05 Nov 2015 10:51:25,540 ERROR [qtp-client-26] ClusterImpl:2016 - Config inconsistency exists: unknown configType=ams-hbase-security-site 05 Nov 2015 10:51:25,541 ERROR [qtp-client-26] ClusterImpl:2016 - Config inconsistency exists: unknown configType=ams-hbase-site 05 Nov 2015 10:51:25,541 ERROR [qtp-client-26] ClusterImpl:2016 - Config inconsistency exists: unknown configType=ams-log4j 05 Nov 2015 10:51:25,542 ERROR [qtp-client-26] ClusterImpl:2016 - Config inconsistency exists: unknown configType=ams-site 05 Nov 2015 10:51:25,542 ERROR [qtp-client-26] ClusterImpl:2016 - Config inconsistency exists: unknown configType=ams-hbase-policy 05 Nov 2015 10:51:25,543 ERROR [qtp-client-26] ClusterImpl:2016 - Config inconsistency exists: unknown configType=ams-hbase-log4j 05 Nov 2015 10:51:25,543 ERROR [qtp-client-26] ClusterImpl:2016 - Config inconsistency exists: unknown configType=ams-env 05 Nov 2015 10:51:25,544 ERROR [qtp-client-26] ClusterImpl:2016 - Config inconsistency exists: unknown configType=ams-hbase-env 05 Nov 2015 10:51:25,544 ERROR [qtp-client-26] ClusterImpl:2016 - Config inconsistency exists: unknown configType=kms-properties 05 Nov 2015 10:51:25,545 ERROR [qtp-client-26] ClusterImpl:2016 - Config inconsistency exists: unknown configType=ranger-kms-policymgr-ssl 05 Nov 2015 10:51:25,545 ERROR [qtp-client-26] ClusterImpl:2016 - Config inconsistency exists: unknown configType=kms-log4j 05 Nov 2015 10:51:25,545 ERROR [qtp-client-26] ClusterImpl:2016 - Config inconsistency exists: unknown configType=ranger-kms-security 05 Nov 2015 10:51:25,546 ERROR [qtp-client-26] ClusterImpl:2016 - Config inconsistency exists: unknown configType=ranger-kms-audit 05 Nov 2015 10:51:25,546 ERROR [qtp-client-26] ClusterImpl:2016 - Config inconsistency exists: unknown configType=dbks-site 05 Nov 2015 10:51:25,546 ERROR [qtp-client-26] ClusterImpl:2016 - Config inconsistency exists: unknown configType=kms-env 05 Nov 2015 10:51:25,547 ERROR [qtp-client-26] ClusterImpl:2016 - Config inconsistency exists: unknown configType=kms-site 05 Nov 2015 10:51:25,547 ERROR [qtp-client-26] ClusterImpl:2016 - Config inconsistency exists: unknown configType=ranger-kms-site
Created 11-05-2015 07:00 PM
Created 11-05-2015 07:50 PM
I recommend you select from each existing table in ambari, usually there are stale alerts, host configs also exist, you need to purge those as well.

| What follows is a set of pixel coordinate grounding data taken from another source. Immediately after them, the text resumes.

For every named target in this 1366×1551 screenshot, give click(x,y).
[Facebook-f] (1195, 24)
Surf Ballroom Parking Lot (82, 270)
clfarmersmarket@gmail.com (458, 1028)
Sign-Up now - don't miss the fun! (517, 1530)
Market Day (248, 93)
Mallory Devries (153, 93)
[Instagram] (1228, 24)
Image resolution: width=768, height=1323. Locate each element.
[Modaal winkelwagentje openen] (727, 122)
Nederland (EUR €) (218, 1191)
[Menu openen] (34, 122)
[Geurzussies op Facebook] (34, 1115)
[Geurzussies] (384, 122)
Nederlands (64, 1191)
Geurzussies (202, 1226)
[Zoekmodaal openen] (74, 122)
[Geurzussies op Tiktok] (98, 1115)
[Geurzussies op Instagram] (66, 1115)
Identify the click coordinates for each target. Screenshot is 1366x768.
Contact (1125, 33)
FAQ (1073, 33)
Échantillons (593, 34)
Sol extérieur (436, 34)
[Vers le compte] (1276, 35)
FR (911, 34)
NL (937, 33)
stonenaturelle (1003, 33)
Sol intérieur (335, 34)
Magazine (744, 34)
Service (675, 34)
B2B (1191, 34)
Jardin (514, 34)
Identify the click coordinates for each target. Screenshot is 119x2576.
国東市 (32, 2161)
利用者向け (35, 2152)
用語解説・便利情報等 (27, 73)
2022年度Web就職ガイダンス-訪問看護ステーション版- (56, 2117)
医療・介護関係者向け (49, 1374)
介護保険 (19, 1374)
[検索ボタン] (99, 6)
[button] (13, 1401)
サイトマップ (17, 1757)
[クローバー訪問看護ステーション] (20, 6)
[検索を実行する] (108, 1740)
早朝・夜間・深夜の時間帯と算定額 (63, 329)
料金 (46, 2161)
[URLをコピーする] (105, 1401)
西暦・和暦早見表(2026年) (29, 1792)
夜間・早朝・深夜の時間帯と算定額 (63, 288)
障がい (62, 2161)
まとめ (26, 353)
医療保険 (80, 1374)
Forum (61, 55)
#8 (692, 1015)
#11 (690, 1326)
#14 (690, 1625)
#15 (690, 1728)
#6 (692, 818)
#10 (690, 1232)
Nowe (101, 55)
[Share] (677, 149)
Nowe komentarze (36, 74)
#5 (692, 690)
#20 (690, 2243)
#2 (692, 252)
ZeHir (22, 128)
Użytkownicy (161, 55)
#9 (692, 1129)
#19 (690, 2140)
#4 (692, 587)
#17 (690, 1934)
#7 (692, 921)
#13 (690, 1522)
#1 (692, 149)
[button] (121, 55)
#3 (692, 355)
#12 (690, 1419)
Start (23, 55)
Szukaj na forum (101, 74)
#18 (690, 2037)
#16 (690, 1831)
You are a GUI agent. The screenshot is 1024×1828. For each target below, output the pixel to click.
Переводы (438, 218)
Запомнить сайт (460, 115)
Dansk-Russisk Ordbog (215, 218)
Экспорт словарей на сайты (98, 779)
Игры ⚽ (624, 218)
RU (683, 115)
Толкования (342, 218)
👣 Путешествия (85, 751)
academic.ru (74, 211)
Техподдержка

Don't just delete hostcomponentstate, hostcomponentdesiredstate, etc, go through all tables in ambari database and look for specific service. Sometimes you're lucky and only need to touch those desiredstate and componentstate tables but sometimes you need to clean up alerts, hostconfigs, etc.
Created 11-06-2015 02:56 AM
Just got off webex with @rgarcia@hortonworks.com
We were able to remove the failed Ranger/Metrics installation using something like the below:
su postgres psql \c ambari DELETE FROM ambari.hostcomponentstate WHERE service_name IN ('RANGER'); DELETE FROM ambari.hostcomponentdesiredstate WHERE service_name IN ('RANGER'); DELETE FROM ambari.servicecomponentdesiredstate WHERE service_name IN ('RANGER'); DELETE FROM ambari.servicedesiredstate WHERE service_name IN ('RANGER'); DELETE FROM ambari.clusterservices WHERE service_name IN ('RANGER');
Then make sure to restart Ambari
service ambari-server restart
Now re-install Ranger/Ambair metrics
Created 11-06-2015 11:33 AM
Created 02-11-2016 10:46 PM
I have accepted this as best answer to close the thread.
Created 02-09-2016 04:05 PM
What is the solution to this problem? I also encounter it, able to delete and re-install, but fail with same error.
Created 02-09-2016 04:58 PM
@rxu There are couple of things to check..make sure repo files are correct.
Whats the error?
Created 02-09-2016 05:09 PM
Same error. Repo checked, all looks good.